Atlas Power highlights the importance of parties setting out clearly their choice of seat in their arbitration agreements. This is especially significant where the choice of seat differs from the law of the contract, the choice of venue, or the default seat contained in the relevant institutional rules. The drafting of the arbitration agreement in this case was arguably unduly complex and should have been simplified. The wording was as follows:
"(a) Any Dispute arising out of or in connection with this Agreement that has not been resolved [under 18.1 or 18.2] shall be settled by arbitration in accordance with the London Court of International Arbitration, as in effect on the date of this Agreement (the "Rules"), by one (1) arbitrator appointed in accordance with the Rules. The arbitration proceedings shall be conducted, and the award shall be rendered, in the English language.
….
(c) the arbitration shall be conducted in Lahore, Pakistan; provided, however, that if the amount in Dispute is greater than 4 million Dollars ($4,000,000/-) or the amount of such Dispute together with the amount of all previous Disputes submitted for arbitration pursuant to this Section 18.3 exceeds six million Dollars ($6,000,000/-) or an issue in Dispute is (i) the legality, validity or enforceability of this Agreement or any material provision hereof, or (ii) the termination of this Agreement, then either Party may, unless otherwise agreed by the Parties, require that the arbitration be conducted in London, in which case the arbitration shall be conducted in London.…Notwithstanding the foregoing, either Party may require that arbitration of any Dispute be conducted in London (or such other location outside Pakistan as agreed by the Parties), in which case the arbitration shall be conducted in London (or such other location outside Pakistan as agreed by the parties): provided, however, that if the Dispute is not of a type that could have been conducted in London (or such other location outside Pakistan agreed by the parties) in accordance with the provisions of the foregoing sentence, the Party requiring that arbitration be conducted in London (or such other location outside Pakistan agreed by the parties) shall pay all costs of arbitration as and when incurred by the other Party (including out-of-pocket costs but excluding any award made by the arbitrator) in excess of the cost that would have been otherwise incurred by such other Party had the arbitration be conducted in Lahore, Pakistan… "
The option to choose between London or Lahore on the basis of the volume of the claim was likely driven by cost concerns for arbitration of small matters outside of Pakistan.

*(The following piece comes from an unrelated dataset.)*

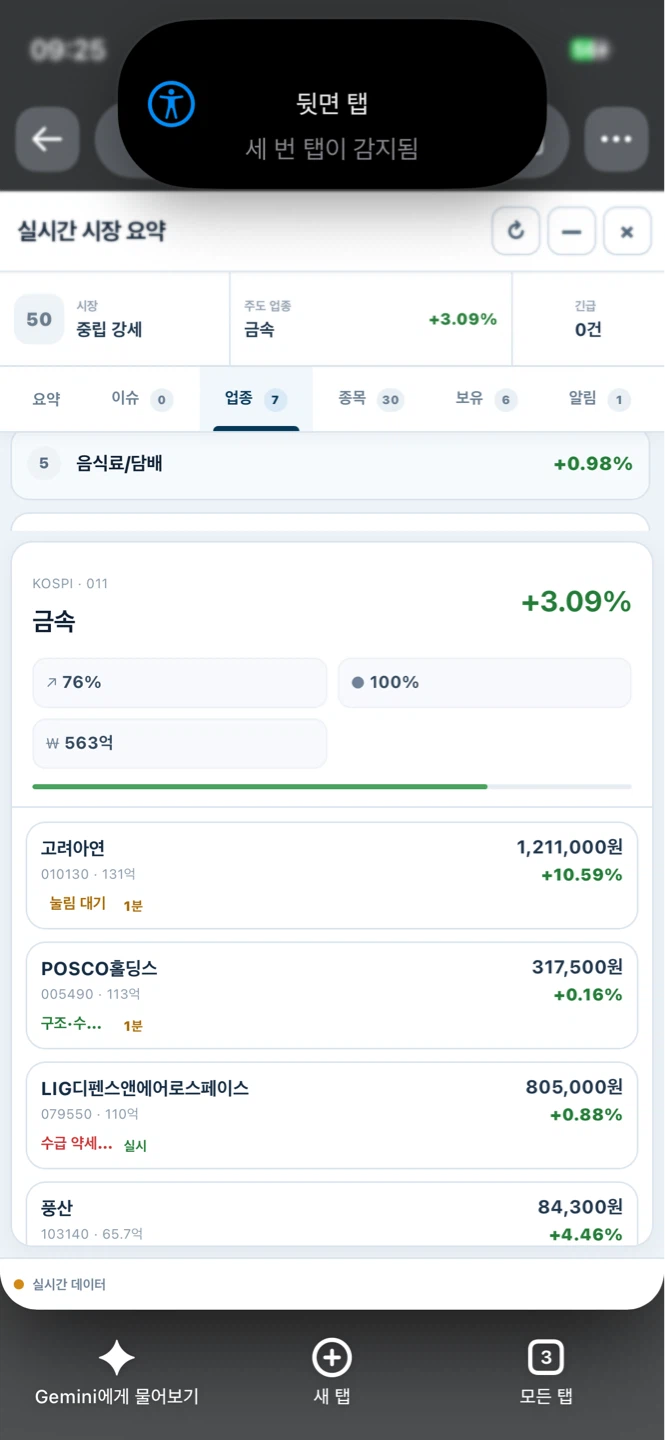The image size is (665, 1440).
Task: Open the LIG디펜스앤에어로스페이스 stock card
Action: [x=332, y=1116]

The cost of arbitration compared to the value of the dispute will often be of concern to parties and in those circumstances bespoke provisions that provide options for parties to vary the seat of the arbitration depending on the value or type of claim may be appropriate. Clearer drafting in Atlas Power, i.e. by explicitly referring to “seat” rather than “shall be conducted”, may have circumvented the dispute between seat and venue.

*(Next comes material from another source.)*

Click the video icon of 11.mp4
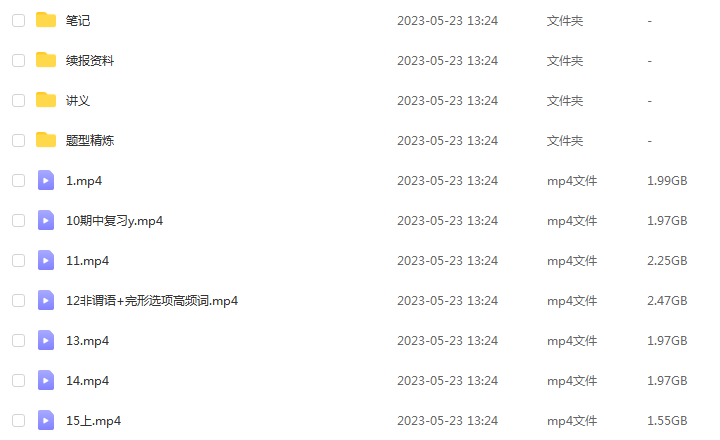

The High Court’s decision in Atlas Power also indicates the unsympathetic approach the courts are likely to take in relation to out-of-time contests to jurisdiction. The fate of NTDC should be a warning to parties to bring any contest to jurisdiction in a prompt and timely manner.
Finally, Atlas Power is another example of recent cases where the English courts have exercised their supervisory powers under the Arbitration Act 1996, in line with the decision in C v D. It is positive that parties can continue to rely upon the exclusive supervisory jurisdiction of the English courts in respect of London seated arbitrations.